- [Data entries]:
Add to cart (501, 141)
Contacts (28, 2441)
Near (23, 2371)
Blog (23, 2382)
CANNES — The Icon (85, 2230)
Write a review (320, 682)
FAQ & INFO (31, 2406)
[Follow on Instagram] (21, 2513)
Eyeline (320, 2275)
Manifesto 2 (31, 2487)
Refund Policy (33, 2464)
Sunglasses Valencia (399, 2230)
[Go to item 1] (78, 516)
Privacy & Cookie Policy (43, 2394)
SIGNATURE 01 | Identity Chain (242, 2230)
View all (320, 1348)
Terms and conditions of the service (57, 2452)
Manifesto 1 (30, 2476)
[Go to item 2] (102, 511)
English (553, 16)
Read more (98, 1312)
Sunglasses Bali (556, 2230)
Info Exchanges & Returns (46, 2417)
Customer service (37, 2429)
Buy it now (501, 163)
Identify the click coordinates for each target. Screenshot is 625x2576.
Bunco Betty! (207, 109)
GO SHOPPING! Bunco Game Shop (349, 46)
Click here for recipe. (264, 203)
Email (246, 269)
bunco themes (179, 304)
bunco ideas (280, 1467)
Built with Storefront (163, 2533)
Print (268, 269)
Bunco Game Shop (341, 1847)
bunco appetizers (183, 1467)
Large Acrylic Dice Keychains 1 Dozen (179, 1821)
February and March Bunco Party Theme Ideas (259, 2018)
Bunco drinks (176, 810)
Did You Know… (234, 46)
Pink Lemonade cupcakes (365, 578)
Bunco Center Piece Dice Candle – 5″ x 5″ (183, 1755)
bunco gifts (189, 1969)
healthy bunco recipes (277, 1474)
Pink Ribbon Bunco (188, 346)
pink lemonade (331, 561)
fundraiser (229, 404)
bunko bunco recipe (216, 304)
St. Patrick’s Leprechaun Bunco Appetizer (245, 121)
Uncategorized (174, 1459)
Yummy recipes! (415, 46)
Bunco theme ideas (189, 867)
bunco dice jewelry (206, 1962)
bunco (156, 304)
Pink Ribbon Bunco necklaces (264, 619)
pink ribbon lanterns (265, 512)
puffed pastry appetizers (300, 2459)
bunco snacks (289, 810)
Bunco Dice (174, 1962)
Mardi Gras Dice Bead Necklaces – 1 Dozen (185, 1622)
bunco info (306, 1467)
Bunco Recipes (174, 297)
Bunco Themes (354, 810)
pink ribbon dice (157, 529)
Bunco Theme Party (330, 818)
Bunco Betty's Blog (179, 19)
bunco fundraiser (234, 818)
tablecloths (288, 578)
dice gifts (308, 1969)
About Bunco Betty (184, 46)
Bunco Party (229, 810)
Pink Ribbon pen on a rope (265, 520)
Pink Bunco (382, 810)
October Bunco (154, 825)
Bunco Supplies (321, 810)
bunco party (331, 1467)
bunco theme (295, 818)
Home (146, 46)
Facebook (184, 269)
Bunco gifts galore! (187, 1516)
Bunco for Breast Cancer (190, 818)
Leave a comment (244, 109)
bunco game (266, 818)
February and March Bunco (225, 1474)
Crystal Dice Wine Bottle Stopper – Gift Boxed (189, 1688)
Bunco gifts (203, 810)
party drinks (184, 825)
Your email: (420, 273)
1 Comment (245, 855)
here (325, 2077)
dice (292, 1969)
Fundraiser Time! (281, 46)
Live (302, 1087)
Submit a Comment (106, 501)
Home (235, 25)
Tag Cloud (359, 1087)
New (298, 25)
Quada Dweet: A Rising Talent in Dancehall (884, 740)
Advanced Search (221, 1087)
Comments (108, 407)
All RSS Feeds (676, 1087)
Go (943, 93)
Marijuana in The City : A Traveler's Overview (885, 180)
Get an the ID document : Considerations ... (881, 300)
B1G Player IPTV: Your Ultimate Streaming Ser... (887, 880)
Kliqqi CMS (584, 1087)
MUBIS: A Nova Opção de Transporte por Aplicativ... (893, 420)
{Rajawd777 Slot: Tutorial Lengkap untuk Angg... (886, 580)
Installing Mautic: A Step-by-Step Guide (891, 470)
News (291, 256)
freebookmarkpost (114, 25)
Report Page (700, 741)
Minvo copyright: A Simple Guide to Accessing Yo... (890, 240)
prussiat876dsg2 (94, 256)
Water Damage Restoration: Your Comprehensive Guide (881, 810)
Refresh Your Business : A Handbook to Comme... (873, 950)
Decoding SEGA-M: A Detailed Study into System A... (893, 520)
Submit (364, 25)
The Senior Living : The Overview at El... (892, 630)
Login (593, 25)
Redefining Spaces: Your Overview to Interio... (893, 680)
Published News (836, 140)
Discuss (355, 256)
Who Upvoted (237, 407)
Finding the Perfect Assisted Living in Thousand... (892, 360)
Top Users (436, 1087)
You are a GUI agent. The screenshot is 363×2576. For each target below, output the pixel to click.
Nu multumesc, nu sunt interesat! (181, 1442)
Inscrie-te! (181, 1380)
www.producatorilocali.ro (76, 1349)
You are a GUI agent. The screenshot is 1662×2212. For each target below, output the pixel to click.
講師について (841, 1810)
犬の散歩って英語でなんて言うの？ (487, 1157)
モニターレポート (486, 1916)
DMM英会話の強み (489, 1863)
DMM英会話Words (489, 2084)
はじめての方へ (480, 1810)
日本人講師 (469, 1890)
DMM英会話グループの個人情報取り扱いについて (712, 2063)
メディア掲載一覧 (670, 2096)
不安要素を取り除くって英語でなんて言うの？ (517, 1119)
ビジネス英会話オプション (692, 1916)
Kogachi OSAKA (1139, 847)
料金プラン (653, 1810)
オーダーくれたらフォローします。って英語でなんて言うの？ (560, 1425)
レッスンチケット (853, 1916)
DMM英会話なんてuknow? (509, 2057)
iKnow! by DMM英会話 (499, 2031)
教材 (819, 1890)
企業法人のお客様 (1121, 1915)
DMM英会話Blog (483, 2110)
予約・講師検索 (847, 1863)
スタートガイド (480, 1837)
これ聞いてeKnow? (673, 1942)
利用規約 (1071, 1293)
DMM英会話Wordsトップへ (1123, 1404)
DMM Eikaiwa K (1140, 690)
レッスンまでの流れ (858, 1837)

- [Work task]: Copy out only the lines of the records above from the one with "You are a GUI agent. The screenshot is 1662×2212." through the one with "DMM英会話Wordsトップへ (1123, 1404)", exactly as they stand, both included.

- [Solution for this problem]:
You are a GUI agent. The screenshot is 1662×2212. For each target below, output the pixel to click.
講師について (841, 1810)
犬の散歩って英語でなんて言うの？ (487, 1157)
モニターレポート (486, 1916)
DMM英会話の強み (489, 1863)
DMM英会話Words (489, 2084)
はじめての方へ (480, 1810)
日本人講師 (469, 1890)
DMM英会話グループの個人情報取り扱いについて (712, 2063)
メディア掲載一覧 (670, 2096)
不安要素を取り除くって英語でなんて言うの？ (517, 1119)
ビジネス英会話オプション (692, 1916)
Kogachi OSAKA (1139, 847)
料金プラン (653, 1810)
オーダーくれたらフォローします。って英語でなんて言うの？ (560, 1425)
レッスンチケット (853, 1916)
DMM英会話なんてuknow? (509, 2057)
iKnow! by DMM英会話 (499, 2031)
教材 (819, 1890)
企業法人のお客様 (1121, 1915)
DMM英会話Blog (483, 2110)
予約・講師検索 (847, 1863)
スタートガイド (480, 1837)
これ聞いてeKnow? (673, 1942)
利用規約 (1071, 1293)
DMM英会話Wordsトップへ (1123, 1404)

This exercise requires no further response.